OBJETIVOS
**a)** Responda, com base no texto sobre a Festa do Cinema Francês:
(i) Que filme abriu a Festa em Lisboa neste ano?
(ii) Até que data se prolonga o calendário do evento?
(iii) Quem assume neste ano a função de "apadrinhar" o acontecimento?
**b)** Prossiga o texto sobre a Festa do Cinema Francês a partir da sua última frase.

Com a já tradicional Festa do Cinema Francês, voltamos a ter uma janela para a pluralidade da atual produção francesa, em vários casos através da apresentação de títulos já adquiridos para o mercado português. Neste ano, a abertura ocorreu em Lisboa, com um filme sobre os trabalhos pioneiros dos irmãos Lumière, cujo valor simbólico não será necessário sublinhar: Lumière!, de Thierry Frémaux, terá a sua estreia comercial já na próxima quinta-feira, dia 12.

Em Lisboa, o evento continua até ao dia 15, em paralelo com a presença da Festa em nada mais nada menos do que uma dezena de cidades (por ordem de abertura da respetiva programação): Almada, Cascais, Coimbra, Leiria, Porto, Aveiro, Faro, Beja, Seixal e Viana do Castelo. O calendário prolonga-se até 11 de novembro [festadocinemafrances.com] e deixamos alguns títulos a não perder.

Como sempre, há uma personalidade a "apadrinhar" o acontecimento: Arnaud Desplechin assume neste ano essas funções, sendo exibida parte da sua obra, incluindo o título mais recente, Os Fantasmas de Ismael, com Mathieu Amalric e Marion Cotillard (também nas salas a partir do dia 12). Como sempre também, a Festa propõe um ciclo de memórias, suscetível de permitir o conhecimento de um capítulo menos conhecido do património cinematográfico. Desta vez, na Cinemateca, teremos uma retrospetiva de Jean-Pierre Melville (1917-1973), autor não exatamente esquecido, mas sempre algo secundarizado quando se evocam as atribulações criativas dos tempos da nova vaga: a passagem de clássicos como Bob le Flambeur (1956) ou Le Samouraï (1967) constituirá, por certo, uma revelação para os espectadores mais jovens.

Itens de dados
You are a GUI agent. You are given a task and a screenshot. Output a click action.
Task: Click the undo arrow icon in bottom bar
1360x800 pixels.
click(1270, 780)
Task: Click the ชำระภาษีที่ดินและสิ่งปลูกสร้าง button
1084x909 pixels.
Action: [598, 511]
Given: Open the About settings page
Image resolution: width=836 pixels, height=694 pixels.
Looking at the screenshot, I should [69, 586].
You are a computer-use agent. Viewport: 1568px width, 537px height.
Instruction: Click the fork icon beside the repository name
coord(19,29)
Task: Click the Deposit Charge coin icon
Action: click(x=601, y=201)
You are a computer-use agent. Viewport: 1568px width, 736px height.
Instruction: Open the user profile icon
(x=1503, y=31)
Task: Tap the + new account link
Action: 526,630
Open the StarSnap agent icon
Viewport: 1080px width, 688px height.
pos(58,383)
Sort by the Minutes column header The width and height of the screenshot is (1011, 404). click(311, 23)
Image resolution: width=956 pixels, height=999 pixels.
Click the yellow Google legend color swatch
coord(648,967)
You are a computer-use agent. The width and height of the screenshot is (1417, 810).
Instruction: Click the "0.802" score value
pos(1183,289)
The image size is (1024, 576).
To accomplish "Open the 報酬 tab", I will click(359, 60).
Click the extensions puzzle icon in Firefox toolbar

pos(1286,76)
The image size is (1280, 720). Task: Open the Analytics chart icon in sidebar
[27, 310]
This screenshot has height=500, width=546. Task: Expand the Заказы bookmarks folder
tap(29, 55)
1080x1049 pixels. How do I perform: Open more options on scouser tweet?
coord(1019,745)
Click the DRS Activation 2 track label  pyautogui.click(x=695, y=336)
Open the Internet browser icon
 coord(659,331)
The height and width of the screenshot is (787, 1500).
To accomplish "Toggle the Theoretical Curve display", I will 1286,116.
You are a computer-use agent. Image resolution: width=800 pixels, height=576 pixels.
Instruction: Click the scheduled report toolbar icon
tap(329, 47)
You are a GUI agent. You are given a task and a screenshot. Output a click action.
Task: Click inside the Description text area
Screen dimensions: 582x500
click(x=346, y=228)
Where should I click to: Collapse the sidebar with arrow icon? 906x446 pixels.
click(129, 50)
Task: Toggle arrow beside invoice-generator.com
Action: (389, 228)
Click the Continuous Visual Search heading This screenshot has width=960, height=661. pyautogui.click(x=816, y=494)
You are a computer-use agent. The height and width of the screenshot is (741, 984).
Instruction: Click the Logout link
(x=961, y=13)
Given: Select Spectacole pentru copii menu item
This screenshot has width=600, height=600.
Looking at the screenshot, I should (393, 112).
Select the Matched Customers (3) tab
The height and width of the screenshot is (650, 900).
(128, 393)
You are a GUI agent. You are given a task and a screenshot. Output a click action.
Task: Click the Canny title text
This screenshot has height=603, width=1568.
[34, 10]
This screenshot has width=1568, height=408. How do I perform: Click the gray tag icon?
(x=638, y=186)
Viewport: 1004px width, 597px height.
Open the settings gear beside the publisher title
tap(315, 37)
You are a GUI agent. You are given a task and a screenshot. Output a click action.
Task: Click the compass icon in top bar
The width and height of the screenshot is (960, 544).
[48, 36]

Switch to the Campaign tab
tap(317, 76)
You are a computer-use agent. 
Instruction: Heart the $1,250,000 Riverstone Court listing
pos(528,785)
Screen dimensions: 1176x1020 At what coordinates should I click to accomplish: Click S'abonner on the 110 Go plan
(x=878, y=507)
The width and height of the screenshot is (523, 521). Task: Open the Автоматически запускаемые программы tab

RESPOSTAS ÀS TAREFAS
**a)**
(i) Lumière!, de Thierry Frémaux.
(ii) Até 11 de novembro.
(iii) Arnaud Desplechin.

**b)**
Além da programação simultânea de alguns filmes franceses no espaço televisivo (na RTP2 e no canal Cinemundo), registe-se ainda um sugestivo complemento fotográfico. Assim, será possível descobrir uma exposição de Renaud Monfourny, fotógrafo e fundador da revista Les Inrockuptibles, detentor de um extraordinário portfólio de personalidades do cinema de França (Marguerite Duras, Jean-Luc Godard, Catherine Deneuve, etc.) e muitos outros países, incluindo Portugal (Quentin Tarantino, Isabella Rossellini, Pedro Costa, etc.) - a exposição estará disponível no espaço da Plataforma Revólver (Lisboa), até 4 de novembro.

Destaques

GAUGUIN, de Edouard Deluc

Porventura à procura de um novo fôlego na sua carreira, Vincent Cassel (50 anos) aposta aqui numa evidente e elaborada transfiguração física para representar o pintor Paul Gauguin - o filme concentra-se no período vivido no Taiti, decisivo no relançamento e reinvenção do seu trabalho.

O IMPERADOR - A MARCHA DOS PINGUINS 2, de Luc Jacquet

Depois da A Marcha dos Pinguins (consagrado com o Óscar de melhor documentário em 2006), Luc Jacquet volta ao mesmo universo gelado de novo em registo documental. Anuncia-se como uma continuação tecnicamente ainda mais sofisticada, utilizando imagens 4K.

LOUISE EN HIVER, de Jean-François Laguionie

Com assinatura de um veterano dos desenhos animados franceses (e dos seus métodos mais tradicionais), esta é a história de uma velha senhora solitária a viver numa estação balnear: um conto sobre a passagem do tempo e a procura da felicidade.

ROCK"N" ROLL, de Guillaume Canet

Por certo um dos mais populares atores franceses, Guillaume Canet volta a repartir-se pelas tarefas de argumento, interpretação e realização para, em tom de comédia, encenar as atribulações de um "jovem" que lida mal com a chegada dos 40 anos... Com Marion Cotillard.

O SEGUNDO FÔLEGO, de Jean-Pierre Melville

Produzido em 1966, é um dos títulos mais emblemáticos da retrospetiva Melville: um policial de geometria contemplativa e intimista, dominado pela presença austera de Lino Ventura e Paul Meurisse - fotografado num admirável preto e branco, essencial neste universo.

LA SENTINELLE, de Arnaud Desplechin

Nunca lançado no circuito comercial português, a segunda longa-metragem de Desplechin (datada de 1992) condensa de forma radical e perturbante a pulsão de morte dos seus "heróis". No papel central está o enigmático e fascinante Emmanuel Salinger.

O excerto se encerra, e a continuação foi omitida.